* Start *

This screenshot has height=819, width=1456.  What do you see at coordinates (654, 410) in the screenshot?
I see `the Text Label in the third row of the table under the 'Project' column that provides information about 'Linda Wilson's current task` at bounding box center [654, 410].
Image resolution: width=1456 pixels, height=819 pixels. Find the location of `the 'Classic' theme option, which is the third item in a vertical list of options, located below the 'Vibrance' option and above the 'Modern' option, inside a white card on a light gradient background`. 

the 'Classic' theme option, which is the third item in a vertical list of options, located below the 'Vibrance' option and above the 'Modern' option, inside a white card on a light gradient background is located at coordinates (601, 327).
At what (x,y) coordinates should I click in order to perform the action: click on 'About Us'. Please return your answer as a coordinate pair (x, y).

* End *
* Start *

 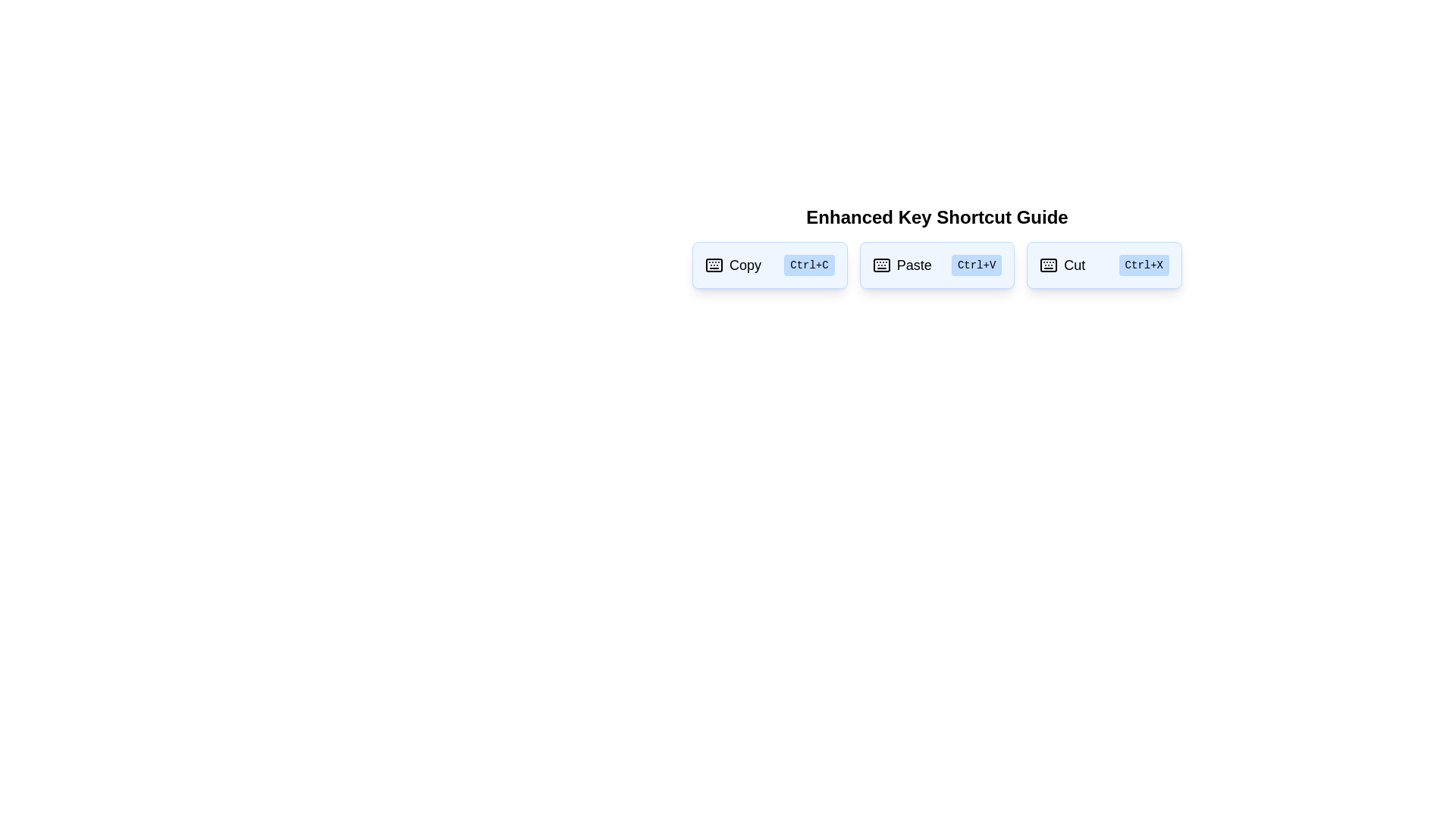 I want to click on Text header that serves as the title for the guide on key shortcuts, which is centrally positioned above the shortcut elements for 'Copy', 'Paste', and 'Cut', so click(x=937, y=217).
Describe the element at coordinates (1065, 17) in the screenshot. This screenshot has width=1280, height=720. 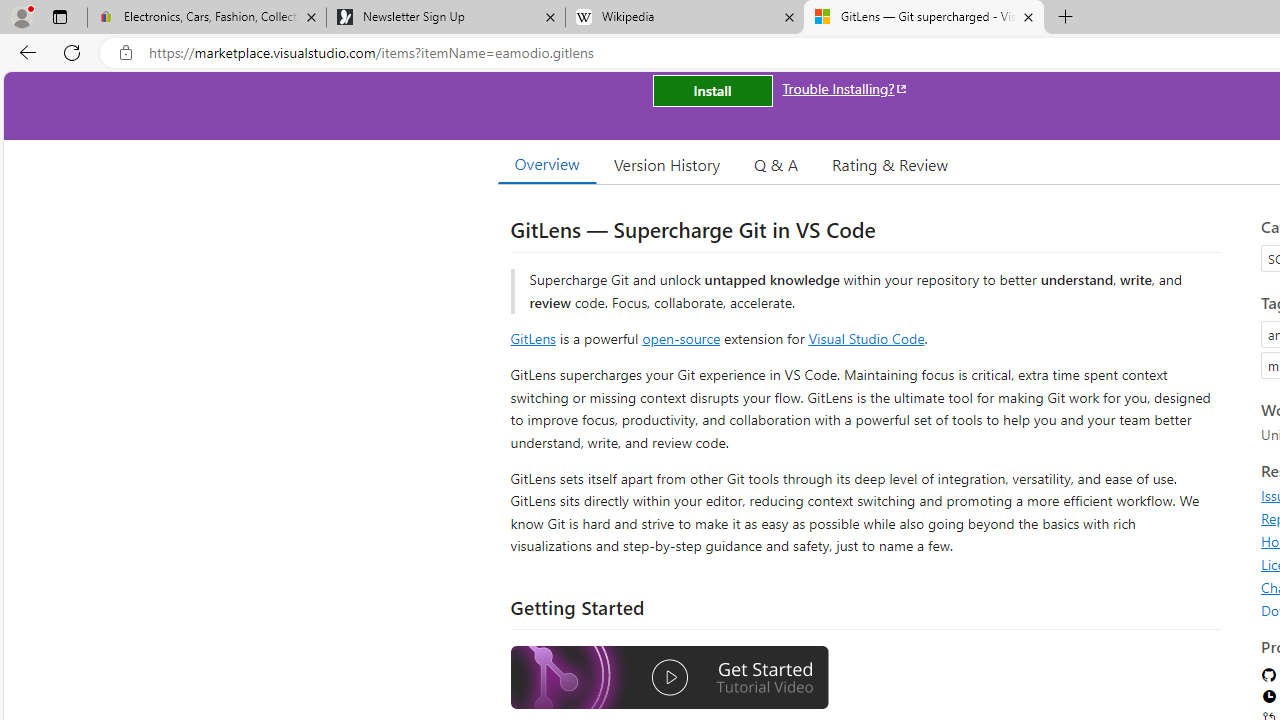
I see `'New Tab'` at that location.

* End *

**DIRECTION**
Output the items from the line containing "This screenshot has height=819, width=1456." through the line containing "At what (x,y)", both lines included, reproducing them verbatim.

**TASK RESPONSE**
This screenshot has height=819, width=1456.  What do you see at coordinates (654, 410) in the screenshot?
I see `the Text Label in the third row of the table under the 'Project' column that provides information about 'Linda Wilson's current task` at bounding box center [654, 410].
Image resolution: width=1456 pixels, height=819 pixels. Find the location of `the 'Classic' theme option, which is the third item in a vertical list of options, located below the 'Vibrance' option and above the 'Modern' option, inside a white card on a light gradient background`. 

the 'Classic' theme option, which is the third item in a vertical list of options, located below the 'Vibrance' option and above the 'Modern' option, inside a white card on a light gradient background is located at coordinates (601, 327).
At what (x,y) coordinates should I click in order to perform the action: click on 'About Us'. Please return your answer as a coordinate pair (x, y).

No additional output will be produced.